A massive amount of data on complex genomes has been published, especially on the human genome. The next step is to decide what this data means. Here are the most important questions from my perspective.
- We have a pretty good idea of the number of protein-coding genes (~20,000) but we don't know how many genes specify functional RNAs. Is it 5,000, 50,000, or more? What do know from big data science (like ENCODE) is that almost all parts of the human genome are transcribed in some cells at some time. What we don't need is more experiments documenting pervasive transcription. It's time to do the hard work and figure out just how many of these transcripts have a biological function.
- Big data science has demonstrated that various transcription factors bind all over the genome. This is pretty much what you'd expect for spurious binding given the small size of the binding sites. Now we need to find out which of these binding sites are spurious and nonfunctional and which ones actually play a role in gene expression. That means getting into the lab and looking carefully at specific examples. What we don't need are more big data experiments covering every known transcription factor binding site in every known tissue at various stages of development. We know for a fact that most of this data will be useless in terms of recognizing biological function. It's time to find out how much of the data we already have is going to be useful.
- Same for alternative splicing. How much of it represents real biologically functional alternative transcripts and how much is due to splicing accidents?
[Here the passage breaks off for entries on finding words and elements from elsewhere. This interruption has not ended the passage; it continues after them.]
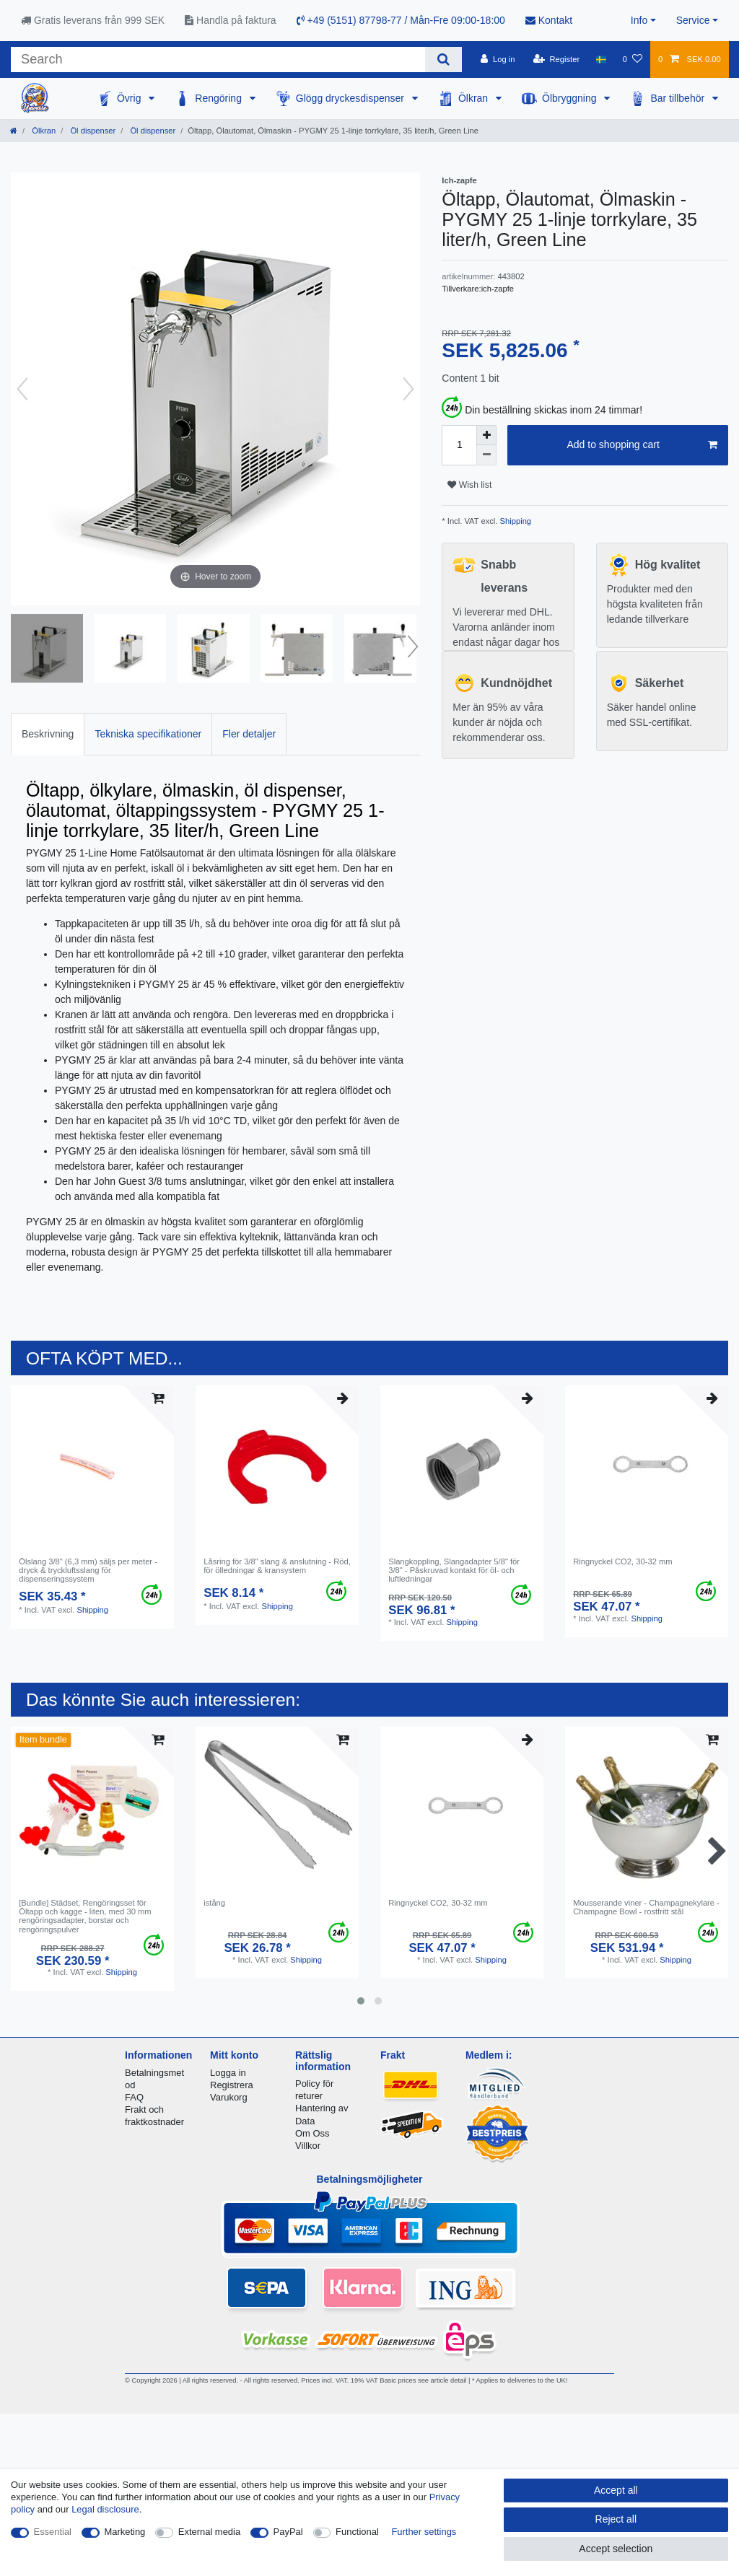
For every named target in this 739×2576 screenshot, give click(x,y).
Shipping (514, 521)
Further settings (423, 2531)
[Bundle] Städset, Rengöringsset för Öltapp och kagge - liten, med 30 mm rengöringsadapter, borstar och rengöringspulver (85, 1916)
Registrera (231, 2085)
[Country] (600, 59)
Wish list (469, 485)
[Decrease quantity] (486, 455)
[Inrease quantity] (486, 435)
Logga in (228, 2072)
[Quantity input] (459, 445)
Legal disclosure (105, 2509)
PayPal (288, 2531)
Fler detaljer (249, 734)
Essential (53, 2531)
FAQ (134, 2097)
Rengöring (220, 98)
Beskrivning (48, 734)
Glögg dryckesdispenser (351, 98)
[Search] (443, 59)
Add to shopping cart (642, 445)
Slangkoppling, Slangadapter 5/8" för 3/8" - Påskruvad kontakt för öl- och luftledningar (454, 1570)
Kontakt (548, 20)
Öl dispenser (91, 130)
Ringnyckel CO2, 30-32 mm (622, 1561)
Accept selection (615, 2548)
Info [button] (639, 20)
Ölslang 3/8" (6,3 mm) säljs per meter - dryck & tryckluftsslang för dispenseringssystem (88, 1570)
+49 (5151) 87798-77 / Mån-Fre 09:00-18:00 (401, 20)
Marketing (125, 2531)
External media (209, 2531)
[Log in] (497, 59)
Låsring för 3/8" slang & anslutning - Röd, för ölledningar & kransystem (277, 1565)
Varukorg (229, 2097)
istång (214, 1902)
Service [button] (693, 20)
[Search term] (218, 59)
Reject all (616, 2519)
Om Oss (312, 2133)
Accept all (616, 2490)
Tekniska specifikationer (148, 734)
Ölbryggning (570, 98)
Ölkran (474, 98)
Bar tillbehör (678, 98)
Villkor (307, 2145)
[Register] (556, 59)
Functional (357, 2531)
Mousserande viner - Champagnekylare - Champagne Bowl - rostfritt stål (646, 1907)
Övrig (130, 98)
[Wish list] (632, 59)
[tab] (47, 734)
That's the important question. We don't need more data until that issue is resolved.
- There are many different markers that identify open and closed chromatin regions in the genome. They include DNA methylation sites and various histone modifications. Lots of these have been mapped in different tissues. What does it mean? There are millions of them. Do they all represent regions of the genome that have a biological function or are most of them just spurious sites? We have enough already. We don't need more data, especially if it's not telling us anything useful.
PloS Biology also wondered about the future of genetics and genomics [Where Next for Genetics and Genomics?].
The last few decades have utterly transformed genetics and genomics, but what might the next ten years bring? PLOS Biology asked eight leaders spanning a range of related areas to give us their predictions. Without exception, the predictions are for more data on a massive scale and of more diverse types. All are optimistic and predict enormous positive impact on scientific understanding, while a recurring theme is the benefit of such data for the transformation and personalization of medicine. Several also point out that the biggest changes will very likely be those that we don’t foresee, even now.That's a remarkable contrast with my view of what needs to be done. I suspect that these eight leaders are going to be better predictors of the future than I am. I suspect that we're just going to see more of the same for the next few years so that by 2020 we'll be no further ahead than we are now and none of my questions will be answered.
The phenomenon is familiar. When you have a big hammer, everything looks like a nail. Most of the genomics workers are unfamiliar with the nitty gritty of ordinary biochemistry and molecular biology but that's exactly what we need right now.